Another line that stood out to me was "We also are going to travel.” This line stood out to me because of the word "also.” The word "also” itself is not commonly known for being a very intriguing word, per se, but when added to this line it somehow grasped my attention. W turtles “travel,” they are traveling to their destined place in the world where they fit in and live their life of purpose. When humans travel, we are searching, unlike the turtles. We are for something that is unknown, something that we sometimes doubt exists, yet it is still there and found once we look hard enough. When we “travel,” we are going through experience to help us grow.
I connected to the phrase about traveling, “And we also [travel] —in the company of our tribe or perhaps alone.” When I read the line that speaks of people traveling, I believe it means we will all experience different things in life: whether it be good or bad, painful or joyful, severe or insignificant, we will all go through them. When we read the line about the company of our tribe, this word choice means some of us will have people to help us through our journey, or we will go through it alone, unfortunately. Though these different travels may be difficult and require us to endure, we may eventually overcome harsh circumstances which allow us to prosper in various ways.
Overall, I believe this poem is about the desire for a simple lifestyle, the desire for a declared purpose of life, and the desire for understanding the extremely large and titanic importance of each experience one will go through in their life, as well as how each experience will shape the person one becomes and that is each person's purpose, to become their truest self.

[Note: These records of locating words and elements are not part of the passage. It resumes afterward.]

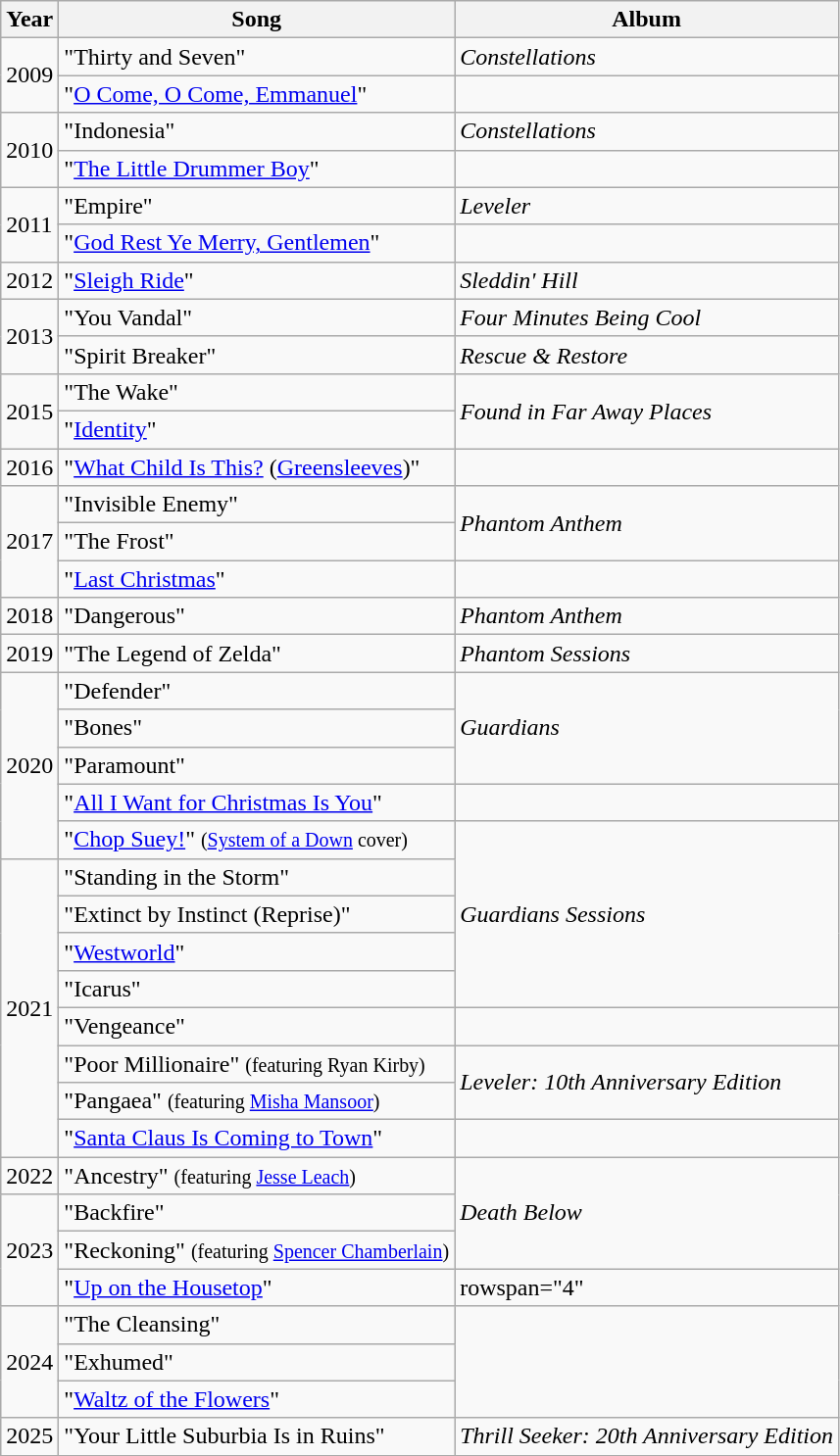
rowspan="4" [647, 1288]
2019 [29, 654]
2012 [29, 280]
"Paramount" [257, 766]
"Last Christmas" [257, 579]
2017 [29, 542]
Song [257, 20]
"Defender" [257, 691]
"Ancestry" (featuring Jesse Leach) [257, 1176]
"The Cleansing" [257, 1325]
Rescue & Restore [647, 355]
"Exhumed" [257, 1362]
"The Little Drummer Boy" [257, 169]
"Extinct by Instinct (Reprise)" [257, 914]
2011 [29, 224]
Death Below [647, 1213]
"O Come, O Come, Emmanuel" [257, 94]
Leveler: 10th Anniversary Edition [647, 1082]
"Standing in the Storm" [257, 877]
2023 [29, 1251]
"Santa Claus Is Coming to Town" [257, 1139]
Phantom Sessions [647, 654]
"Empire" [257, 206]
Guardians [647, 728]
Year [29, 20]
Guardians Sessions [647, 914]
"Vengeance" [257, 1026]
"Poor Millionaire" (featuring Ryan Kirby) [257, 1063]
"Dangerous" [257, 617]
2022 [29, 1176]
"Invisible Enemy" [257, 505]
"Your Little Suburbia Is in Ruins" [257, 1437]
"Thirty and Seven" [257, 57]
"Westworld" [257, 952]
"Pangaea" (featuring Misha Mansoor) [257, 1102]
"Sleigh Ride" [257, 280]
2015 [29, 411]
"Chop Suey!" (System of a Down cover) [257, 840]
2020 [29, 766]
Four Minutes Being Cool [647, 318]
"Spirit Breaker" [257, 355]
"Identity" [257, 429]
"The Frost" [257, 542]
2025 [29, 1437]
2010 [29, 150]
Sleddin' Hill [647, 280]
2024 [29, 1362]
"Backfire" [257, 1213]
2013 [29, 336]
2009 [29, 75]
Found in Far Away Places [647, 411]
Leveler [647, 206]
"You Vandal" [257, 318]
"Up on the Housetop" [257, 1288]
2021 [29, 1008]
Thrill Seeker: 20th Anniversary Edition [647, 1437]
Album [647, 20]
"God Rest Ye Merry, Gentlemen" [257, 243]
"Bones" [257, 728]
"The Legend of Zelda" [257, 654]
"Reckoning" (featuring Spencer Chamberlain) [257, 1251]
2018 [29, 617]
"Icarus" [257, 989]
"The Wake" [257, 392]
"Waltz of the Flowers" [257, 1400]
2016 [29, 468]
"Indonesia" [257, 131]
"All I Want for Christmas Is You" [257, 803]
"What Child Is This? (Greensleeves)" [257, 468]
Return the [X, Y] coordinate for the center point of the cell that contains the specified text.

I have many questions for you about this poem. Was there a time when you knew you were “in the right place”? Is there a way to really know you are there if you are constantly growing as a person? Can this “right place” change? Was there ever a point in time where you wished you had a outlined purpose like the turtle and salmon you speak of in the poem?
Hello, my name is Jade. I like your poem the best because it is really interesting. I like interesting things. Another reason why I like your poem is that you talk about turtles. I love turtles. I like the word move. I am going to ask you some questions.
The first question I have is why did you choose Move as the name of your poem? Do you like turtles? Also, do you like salmon? Have you ever had a turtle in your life? In your poem, both the turtles and the salmon had to move a long way to get to the place to lay their eggs. I feel that it is important to work hard to get where you want to be. This is why I love your poem Move.